DIRECTIONS FOR THIS TASK:
Which lines of the entries below hold the word "agent"? Report each of them.

SOURCE MATERIAL:

****************************************

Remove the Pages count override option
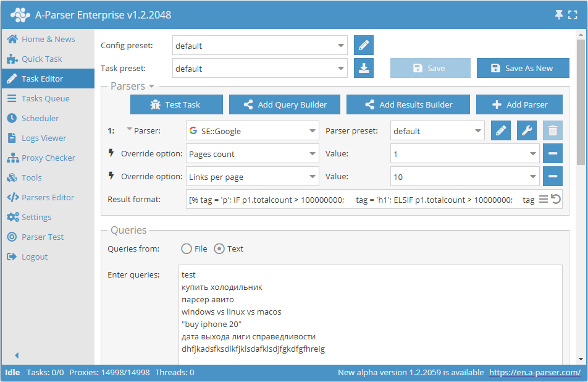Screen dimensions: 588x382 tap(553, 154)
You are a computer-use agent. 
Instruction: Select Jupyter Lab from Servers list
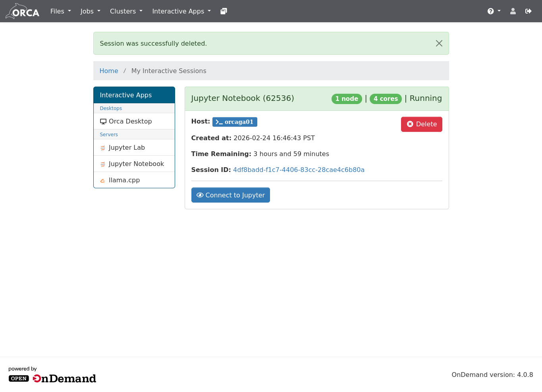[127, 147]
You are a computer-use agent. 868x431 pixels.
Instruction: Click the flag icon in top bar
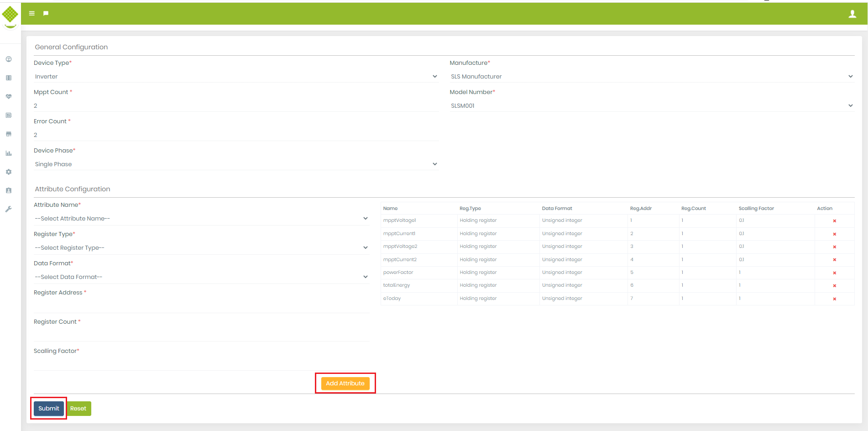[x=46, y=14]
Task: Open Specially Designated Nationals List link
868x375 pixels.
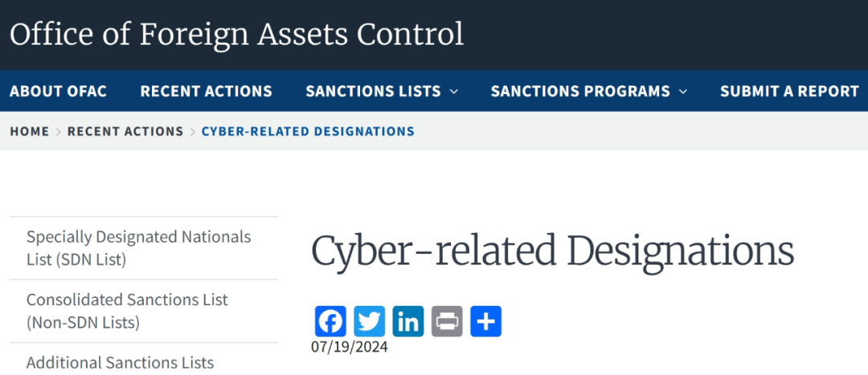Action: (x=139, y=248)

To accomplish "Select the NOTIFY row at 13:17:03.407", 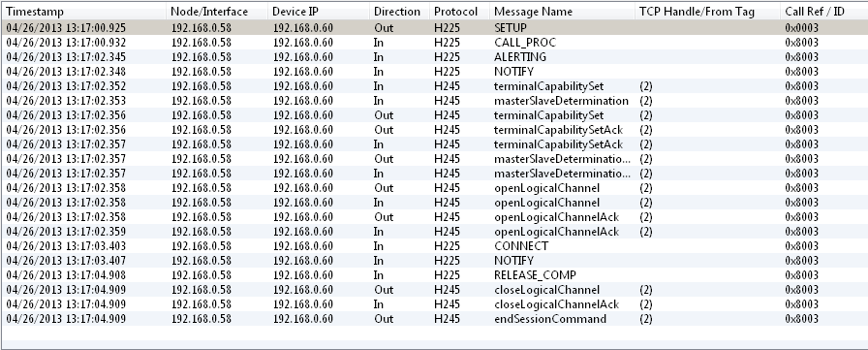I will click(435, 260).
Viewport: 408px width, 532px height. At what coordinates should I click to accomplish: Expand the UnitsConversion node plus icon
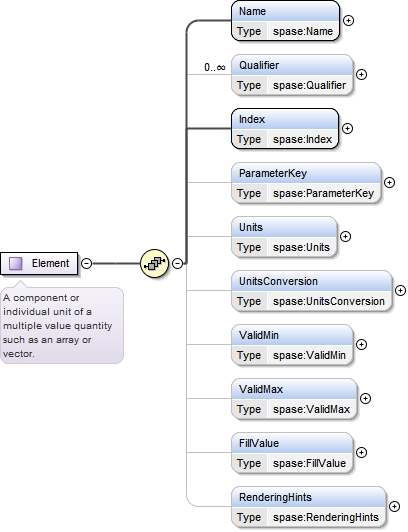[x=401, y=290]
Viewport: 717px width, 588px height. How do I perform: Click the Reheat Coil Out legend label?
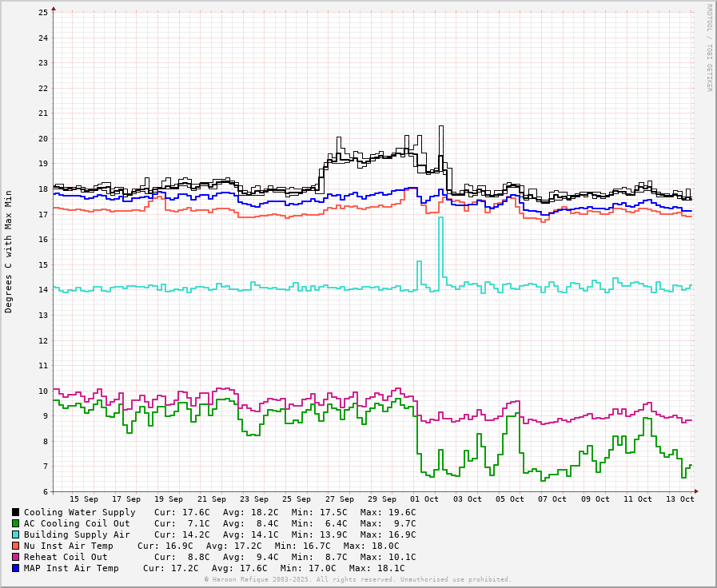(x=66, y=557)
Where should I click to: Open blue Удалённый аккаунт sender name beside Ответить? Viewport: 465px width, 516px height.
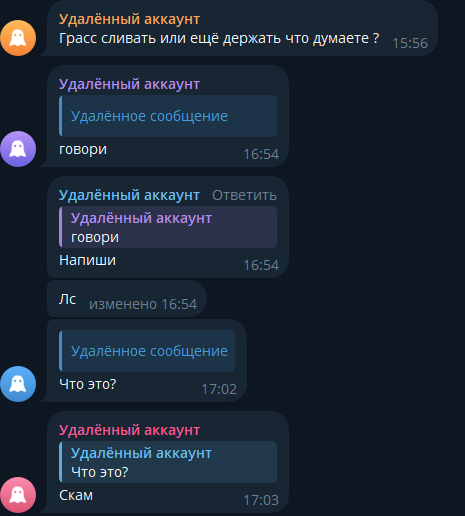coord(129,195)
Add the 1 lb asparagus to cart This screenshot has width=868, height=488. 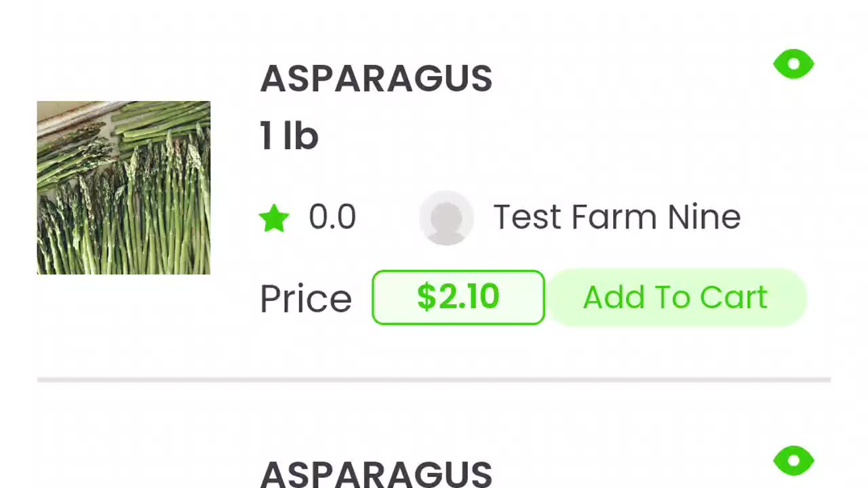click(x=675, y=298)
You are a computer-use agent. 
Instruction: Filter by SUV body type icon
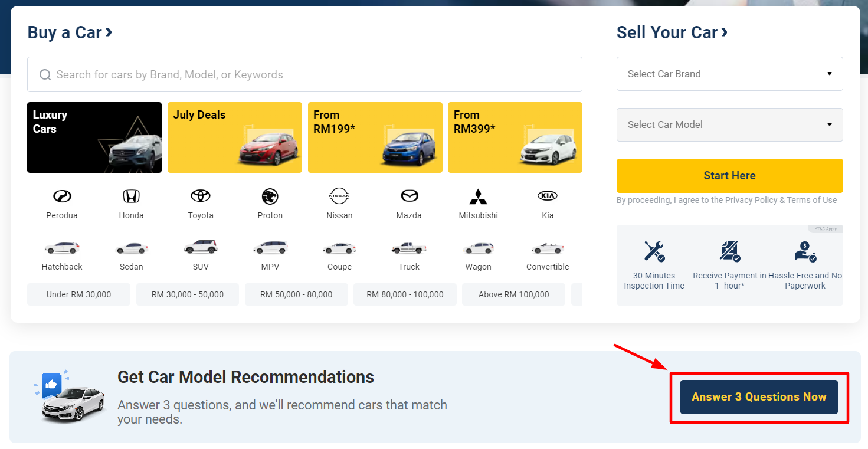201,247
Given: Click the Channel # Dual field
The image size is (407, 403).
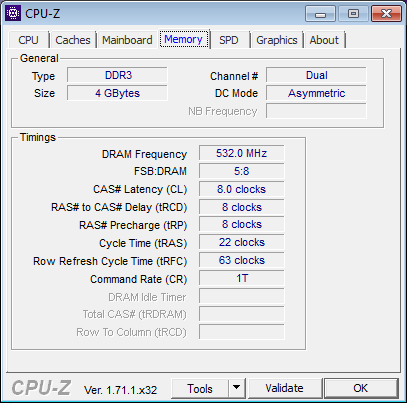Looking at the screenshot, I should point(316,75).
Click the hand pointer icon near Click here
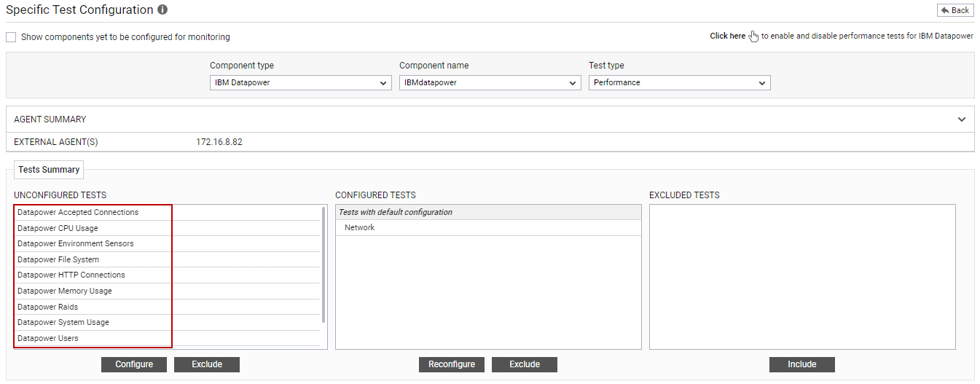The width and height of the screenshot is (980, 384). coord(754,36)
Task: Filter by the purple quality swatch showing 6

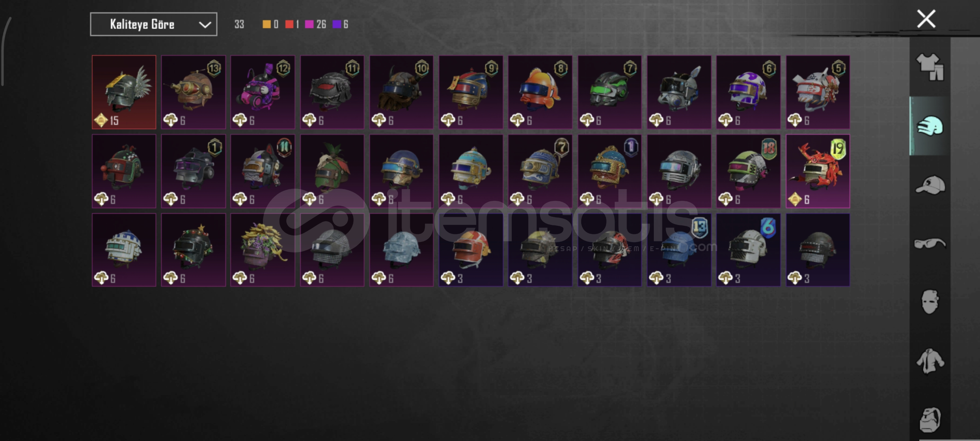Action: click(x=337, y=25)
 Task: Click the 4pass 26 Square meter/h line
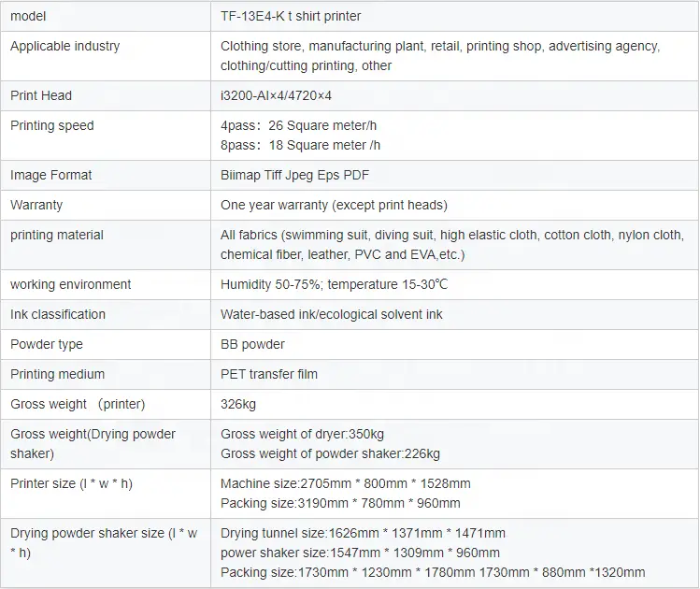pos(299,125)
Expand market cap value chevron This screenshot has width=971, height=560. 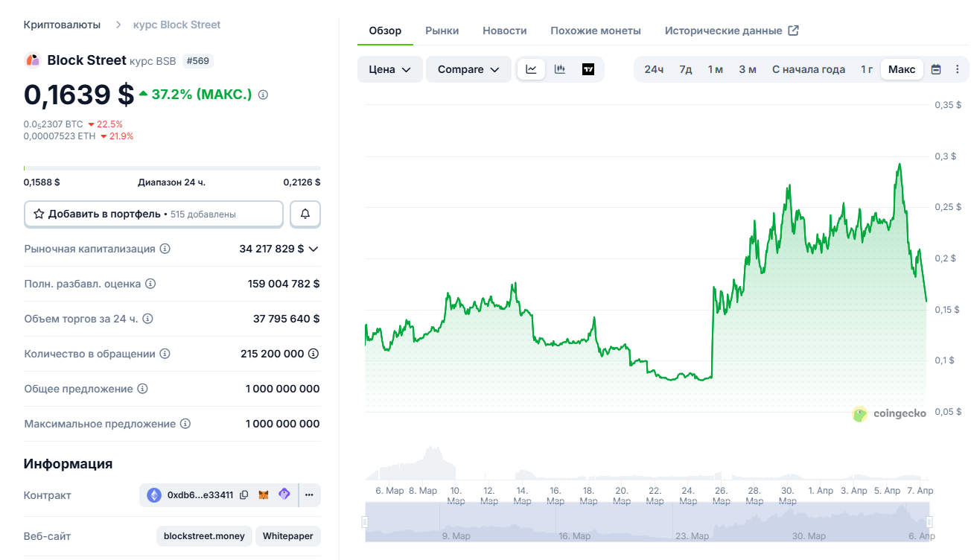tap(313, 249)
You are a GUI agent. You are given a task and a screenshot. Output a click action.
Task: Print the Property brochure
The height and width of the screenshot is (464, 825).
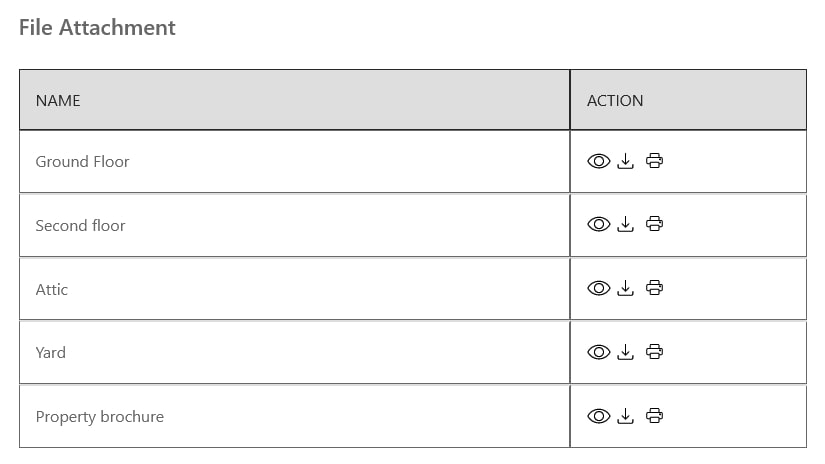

****************************************

EXPECTED ANSWER:
You are a computer-use agent. 
You are a computer-use agent. 868x431 pixels.
You are a computer-use agent. 
You are a GUI agent. You are given a task and a screenshot. Output a click action.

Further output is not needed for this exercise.